• 出題 1: 請原樣擷取下面這篇用二分答案和二分圖匹配解題的題解全文。

• 節錄原文:
==================================================
題目來源:http://codeforces.com/gym/101666/attachments
由於是求最小距離的最大值,因此很容易想到二分答案。
在驗證每一個值的過程中,我們可以將距離<mid的邊保留,>mid的邊刪除,因此變成了求二分圖的最大獨立集的問題。
相關概念及定理:https://blog.csdn.net/moon_sky1999/article/details/81331795
由定理知:|最大獨立集|+|最小頂點覆蓋|=|V|
對於二分圖:|最大匹配|=|最小頂點覆蓋|。
因此可以對處理後的圖進行二分圖匹配,求得最大匹配。即可驗證。
代碼:
#include <bits/stdc++.h>
using namespace std;
const double eps = 1e-9;
int n, b, r, from[510];
double xb[510], yb[510], xr[510], yr[510], g[510][510], e[510][510];
bool vis[510];
bool match(int x) {
for (int i = 1; i <= n; ++i) {
if (e[x][i] > eps && vis[i] == 0) {
vis[i] = 1;
if (from[i] == -1 || match(from[i])) {
from[i] = x;
return 1;
}
}
}
return 0;
}
int hungry() {
int tot = 0;
memset(from, -1, sizeof(from));
for (int i = 1; i <= b; ++i) {
memset(vis, 0, sizeof(vis));
if (match(i))
==================================================
• 所給資料列:
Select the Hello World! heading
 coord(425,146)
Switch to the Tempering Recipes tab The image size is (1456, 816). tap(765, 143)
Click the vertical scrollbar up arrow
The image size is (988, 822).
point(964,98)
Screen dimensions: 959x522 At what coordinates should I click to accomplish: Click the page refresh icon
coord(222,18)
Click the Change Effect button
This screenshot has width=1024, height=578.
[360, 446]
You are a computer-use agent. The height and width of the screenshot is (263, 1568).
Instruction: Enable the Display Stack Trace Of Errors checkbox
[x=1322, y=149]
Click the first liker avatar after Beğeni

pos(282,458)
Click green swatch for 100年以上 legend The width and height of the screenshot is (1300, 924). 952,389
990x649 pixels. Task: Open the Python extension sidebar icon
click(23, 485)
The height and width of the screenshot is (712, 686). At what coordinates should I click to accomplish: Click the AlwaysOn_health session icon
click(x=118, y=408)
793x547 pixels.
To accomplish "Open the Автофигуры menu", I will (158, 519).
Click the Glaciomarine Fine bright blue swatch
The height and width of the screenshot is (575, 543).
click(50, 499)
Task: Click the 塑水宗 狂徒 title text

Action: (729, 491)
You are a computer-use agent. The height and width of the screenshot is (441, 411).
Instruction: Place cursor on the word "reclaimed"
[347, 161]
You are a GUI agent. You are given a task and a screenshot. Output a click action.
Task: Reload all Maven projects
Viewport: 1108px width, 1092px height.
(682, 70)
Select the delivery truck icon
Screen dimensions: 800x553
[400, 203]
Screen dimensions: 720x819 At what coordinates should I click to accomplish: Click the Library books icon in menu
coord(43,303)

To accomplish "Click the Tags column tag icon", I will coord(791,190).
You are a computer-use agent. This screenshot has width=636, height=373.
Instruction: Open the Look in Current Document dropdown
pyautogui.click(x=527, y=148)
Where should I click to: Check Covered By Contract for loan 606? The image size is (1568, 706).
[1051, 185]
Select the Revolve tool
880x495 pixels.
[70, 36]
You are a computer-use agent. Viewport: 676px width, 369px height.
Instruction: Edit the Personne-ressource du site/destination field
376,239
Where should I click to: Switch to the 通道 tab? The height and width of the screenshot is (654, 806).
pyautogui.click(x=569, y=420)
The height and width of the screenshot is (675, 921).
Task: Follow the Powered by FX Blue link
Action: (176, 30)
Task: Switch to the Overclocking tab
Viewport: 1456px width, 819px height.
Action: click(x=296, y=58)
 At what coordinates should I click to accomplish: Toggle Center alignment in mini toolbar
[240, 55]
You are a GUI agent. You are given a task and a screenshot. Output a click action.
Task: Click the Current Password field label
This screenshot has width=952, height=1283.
==================================================
• 出題 2: 照抄上方資料列中從含有「I will coord(791,190).」的那一行到含有「pyautogui.click(x=527, y=148)」的那一行,首尾兩行都要包括,其他行不要抄。

• 回覆 1:
題目來源:http://codeforces.com/gym/101666/attachments
由於是求最小距離的最大值,因此很容易想到二分答案。
在驗證每一個值的過程中,我們可以將距離<mid的邊保留,>mid的邊刪除,因此變成了求二分圖的最大獨立集的問題。
相關概念及定理:https://blog.csdn.net/moon_sky1999/article/details/81331795
由定理知:|最大獨立集|+|最小頂點覆蓋|=|V|
對於二分圖:|最大匹配|=|最小頂點覆蓋|。
因此可以對處理後的圖進行二分圖匹配,求得最大匹配。即可驗證。
代碼:
#include <bits/stdc++.h>
using namespace std;
const double eps = 1e-9;
int n, b, r, from[510];
double xb[510], yb[510], xr[510], yr[510], g[510][510], e[510][510];
bool vis[510];
bool match(int x) {
for (int i = 1; i <= n; ++i) {
if (e[x][i] > eps && vis[i] == 0) {
vis[i] = 1;
if (from[i] == -1 || match(from[i])) {
from[i] = x;
return 1;
}
}
}
return 0;
}
int hungry() {
int tot = 0;
memset(from, -1, sizeof(from));
for (int i = 1; i <= b; ++i) {
memset(vis, 0, sizeof(vis));
if (match(i))

• 回覆 2:
To accomplish "Click the Tags column tag icon", I will coord(791,190).
You are a computer-use agent. This screenshot has width=636, height=373.
Instruction: Open the Look in Current Document dropdown
pyautogui.click(x=527, y=148)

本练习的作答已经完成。